Amazon SageMaker can host any model that adheres to the documented specification for inference Docker images. This includes models created from Amazon SageMaker model artifacts and inference code.
Q: How many concurrent real-time API requests does Amazon SageMaker support?
Amazon SageMaker is designed to scale to a large number of transactions per second. The precise number varies based on the deployed model and the number and type of instances to which the model is deployed.
Q: What is Batch Transform?
Batch Transform enables you to run predictions on large or small batch data. There is no need to break down the data set into multiple chunks or managing real-time endpoints. With a simple API, you can request predictions for a large number of data records and transform the data quickly and easily
Q: What is Amazon SageMaker Neo?
Amazon SageMaker Neo enables machine learning models to train once and run anywhere in the cloud and at the edge. SageMaker Neo automatically optimizes models built with popular deep learning frameworks that can be used to deploy on multiple hardware platforms. Optimized models run up to two times faster and consume less than a tenth of the resources of typical machine learning models.
Q: How do I get started with Amazon SageMaker Neo?
To get started with Amazon SageMaker Neo, you log into the Amazon SageMaker console, choose a trained model, follow the example to compile models, and deploy the resulting model onto your target hardware platform.
Q: What are the major components of Amazon SageMaker Neo?
Amazon SageMaker Neo contains two major components – a compiler and a runtime. First, the Neo compiler reads models exported by different frameworks. It then converts the framework-specific functions and operations into a framework-agnostic intermediate representation. Next, it performs a series of optimizations. Then, the compiler generates binary code for the optimized operations and writes them to a shared object library. The compiler also saves the model definition and parameters into separate files. During execution, the Neo runtime loads the artifacts generated by the compiler -- model definition, parameters, and the shared object library to run the model.
Q: Do I need to use Amazon SageMaker to train my model in order to use Amazon SageMaker Neo to convert the model?
No. You can train models elsewhere and use Neo to optimize them for Amazon SageMaker ML instances or Amazon IoT Greengrass supported devices.
Q: Which models does Amazon SageMaker Neo support?
Currently, Amazon SageMaker Neo supports the most popular deep learning models that power computer vision applications and the most popular decision tree models used in Amazon SageMaker today. Neo optimizes the performance of AlexNet, ResNet, VGG, Inception, MobileNet, SqueezeNet, and DenseNet models trained in MXNet and TensorFlow, and classification and random cut forest models trained in XGBoost.
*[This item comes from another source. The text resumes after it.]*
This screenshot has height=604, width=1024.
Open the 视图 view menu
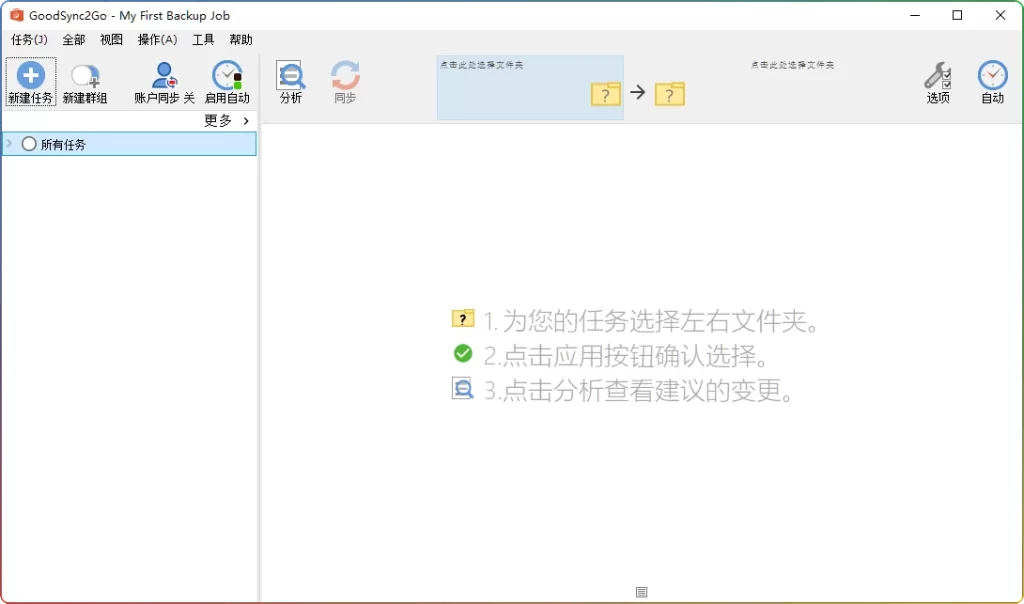tap(110, 39)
Q: Which platforms does Amazon SageMaker Neo support?
Currently, Neo supports SageMaker ML.C5, ML.C4, ML.M5, ML.M4, ML.P3, and ML.P2 instances and Raspberry Pi, and Jetson TX1 and TX2 devices, and Greengrass devices-based Intel® Atom and Intel® Xeon CPUs, ARM Cortex-A CPUs, and Nvidia Maxwell and Pascal GPUs.
Q: Do I need to use a specific version of a framework that is supported on the target hardware?
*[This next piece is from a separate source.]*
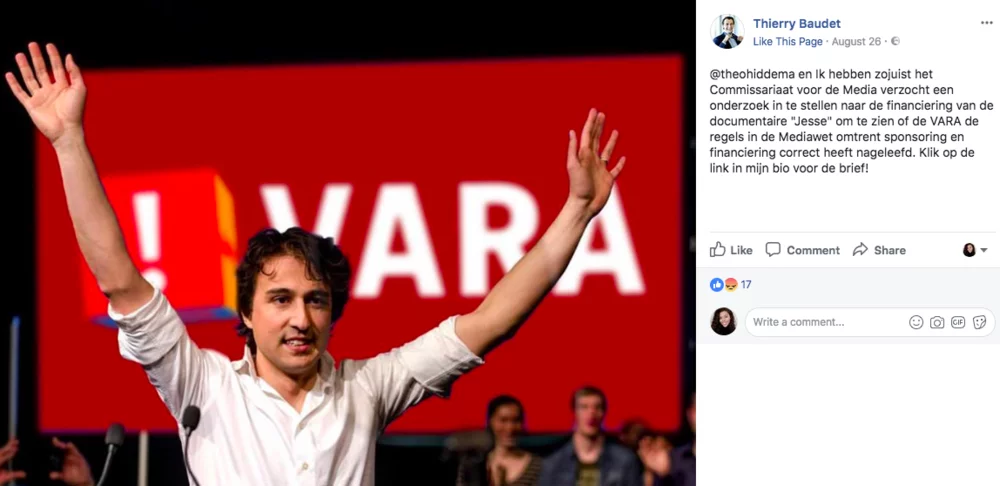
Task: Open post options three-dot menu
Action: coord(987,23)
No. Developers can run models using the Amazon SageMaker Neo container without dependencies on the framework.
Q: How much does it cost to use Amazon SageMaker Neo?
You pay for the use of the Amazon SageMaker ML instance that runs inference using Amazon SageMaker Neo.
Q: In which Amazon Web Services regions is Amazon SageMaker Neo available?
To see a list of support regions, view the Amazon Web Services region table.